The review is here.
J. Harvie Wilkinson’s “Cosmic Constitutional Theory” departs from those well-rehearsed patterns. The author, a highly regarded federal judge, writes not to praise any particular constitutional school of thought but to bury them all.
The dominant theories of constitutional law are”cosmic,” Judge Wilkinson argues, because they “purport to unlock the mysteries of our founding document much as Freud proposed to lay bare all of human behavior and Einstein attempted to explain the universe.” The comparisons call to mind Justice Oliver Wendell Holmes, a century ago, scoffing at intellectuals and judges who treated law as if it were rooted in sacred, secret mystery—”a brooding omnipresence in the sky.” Like Holmes, Judge Wilkinson urges judges to practice”restraint,” leaving many more constitutional issues to be decided by elected officials, not unelected judges.
Judge Wilkinson focuses on four “cosmic” constitutional theories, each anchored in the writings of its major advocates. In a chapter called “Living Constitutionalism,” he discusses the late Justice William Brennan’s belief in aggressively expanding constitutional protections to achieve liberal political reform, ranging from racial integration to expanded rights for criminal defendants and prisoners. The “Originalism” chapter deals with Judge Robert Bork’s and Justice Antonin Scalia’s calls on judges to interpret the Constitution according to the Framers’ intent. In “Political Process Theory,” Judge Wilkinson discusses the late legal scholar John Hart Ely, who urged judges to promote well-functioning and equitable democratic processes, preventing majorities from oppressing minorities. The chapter called “Pragmatism” gives us Judge Richard Posner, who argues against abiding by ideological theories and recommends that courts maximize the overall public good instead.
For all the theories’ differences, Judge Wilkinson finds each undermined by the same root flaw—not a lack of theoretical detail or elegance but a lack of real constraint on judicial power. Accordingly, they are “nothing less than competing schools of liberal and judicial activism, schools that have little in common other than a desire to seek theoretical cover for prescribed and often partisan results.” The ultimate victim, he says, is “democracy itself, which theory has emboldened judges to displace.”
Adam’s reaction was similar to mine–Posner’s refusal to adopt a theory is a theory in of it itself.
But after criticizing originalism and the other “cosmic” theories, Judge Wilkinson, in a brisk epilogue, admits that he cannot offer a comprehensive alternative. “The answer is I have no theory,” only “a set of worn and ordinary observations that have been voiced many times before”—namely, a general tradition of judicial “self-restraint” that favors federalism and only rarely imposes constitutional rights to overturn the results of democratic self-rule.

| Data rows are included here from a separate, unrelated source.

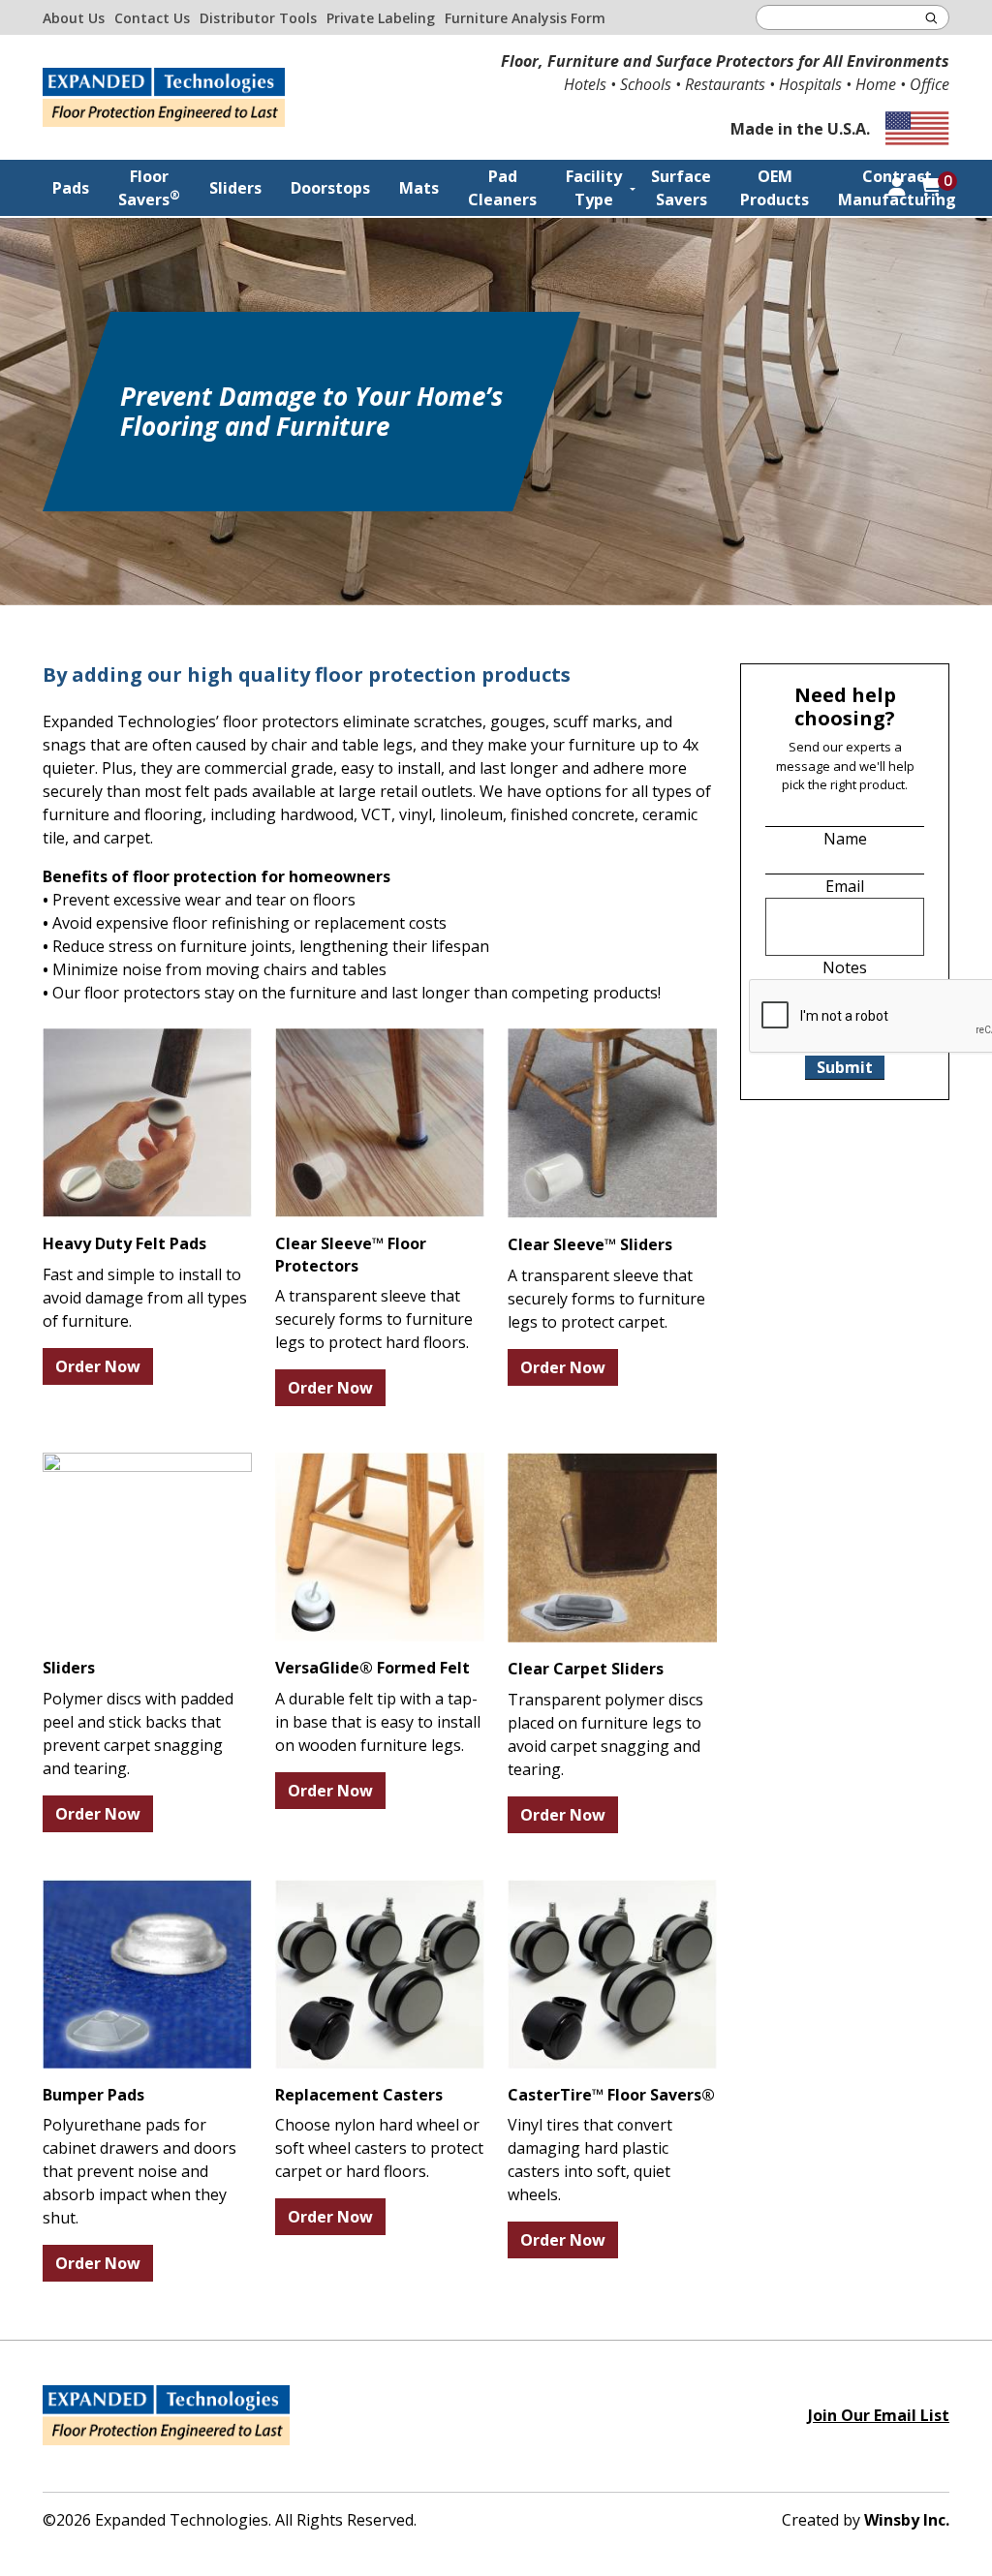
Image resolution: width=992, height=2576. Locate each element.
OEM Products (774, 188)
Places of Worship (644, 269)
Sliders (235, 188)
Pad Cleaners (502, 188)
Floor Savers (149, 188)
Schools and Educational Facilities (666, 338)
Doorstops (330, 188)
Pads (70, 188)
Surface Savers (681, 188)
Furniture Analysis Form (525, 18)
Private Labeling (380, 18)
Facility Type (594, 188)
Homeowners (628, 239)
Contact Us (152, 18)
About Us (74, 18)
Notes (844, 967)
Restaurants (625, 299)
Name (845, 838)
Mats (419, 188)
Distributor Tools (258, 18)
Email (844, 886)
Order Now (97, 1366)
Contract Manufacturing (897, 188)
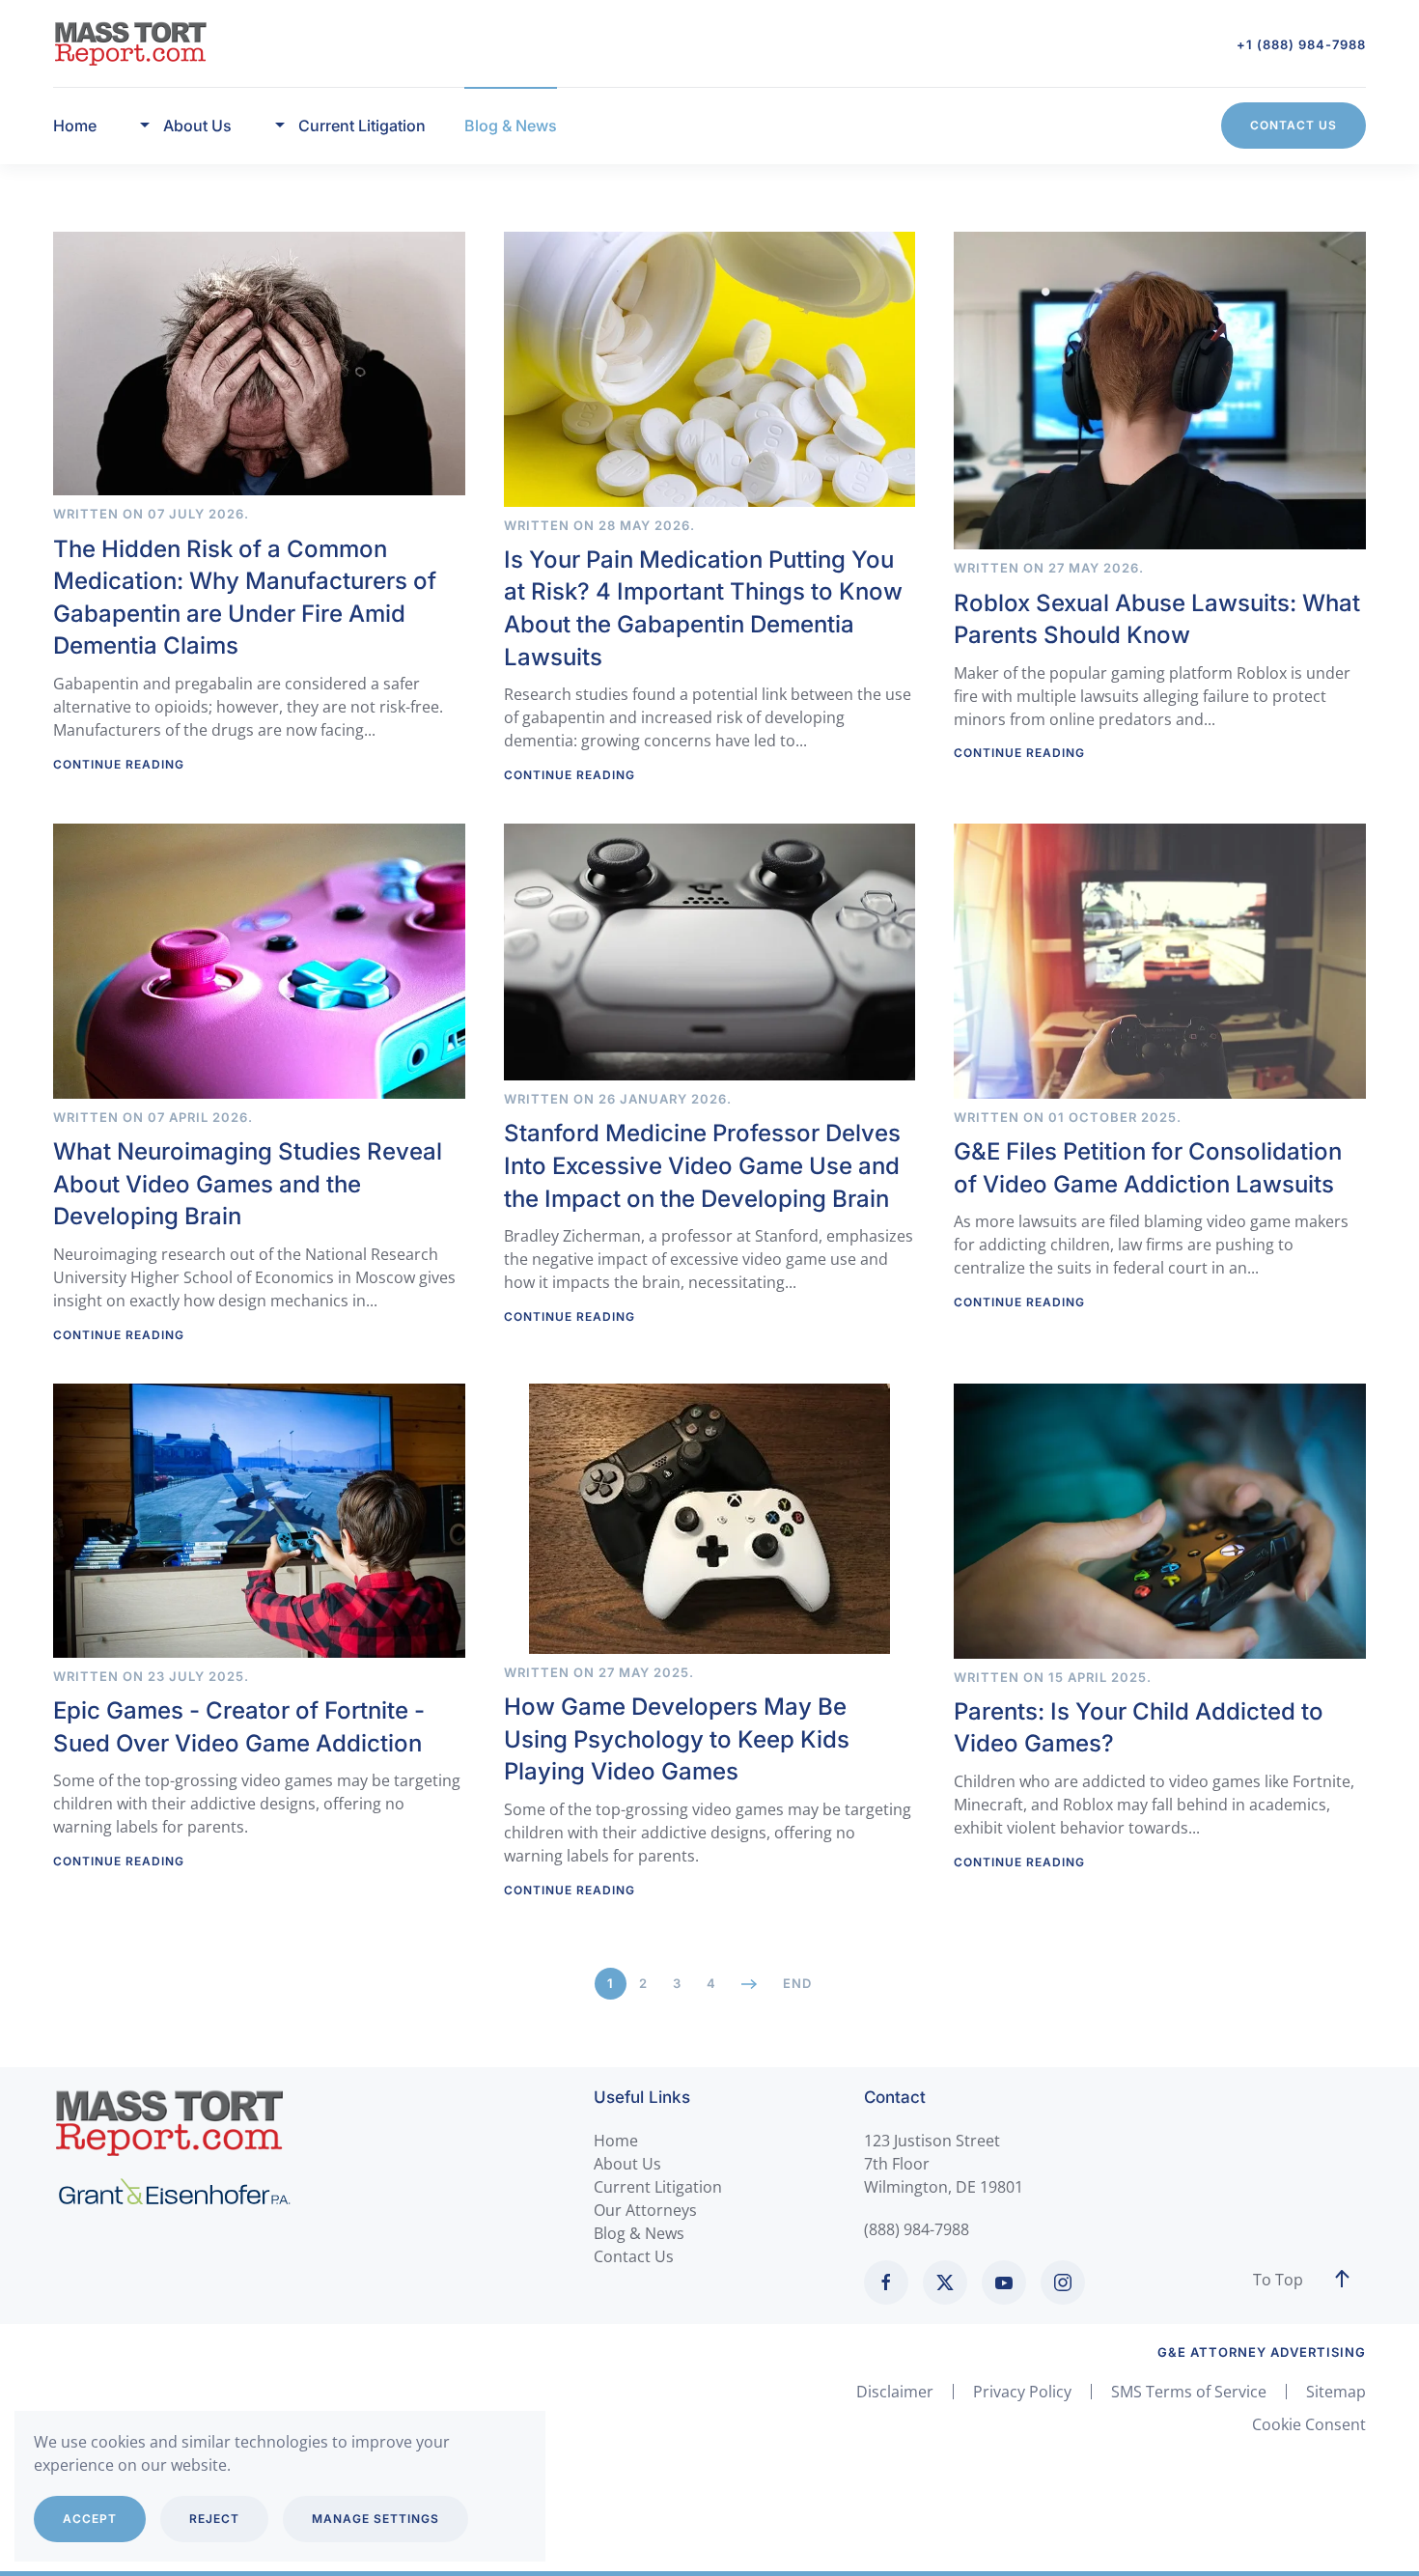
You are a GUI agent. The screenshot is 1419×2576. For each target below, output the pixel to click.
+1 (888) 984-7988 (1301, 44)
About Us (627, 2163)
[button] (1342, 2279)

Yet it is hard to see how such a generalized policy survives Judge Wilkinson’s own strict scrutiny. His approach seems to differ little in practice from Mr. Posner’s pragmatism, opening Judge Wilkinson to the same criticism that he levies at Mr. Posner: “There are just too many questions, and they are all too difficult, for the approach to result in anything other than judicial guesswork.” Still, Judge Wilkinson’s criticism will serve an invaluable role in the current era of constitutional debate if “Cosmic Constitutional Theory” prompts ideologues of every stripe to examine their own thinking before going on the attack.
Totally unrelated, but Adam has a knack for writing about all the things I find interesting, so I pay attention to his work carefully. We met several years at a FedSoc lunch in DC by chance (I think it was something at Tony Cheng’s), and have stayed in touch. He is someone to keep an eye on.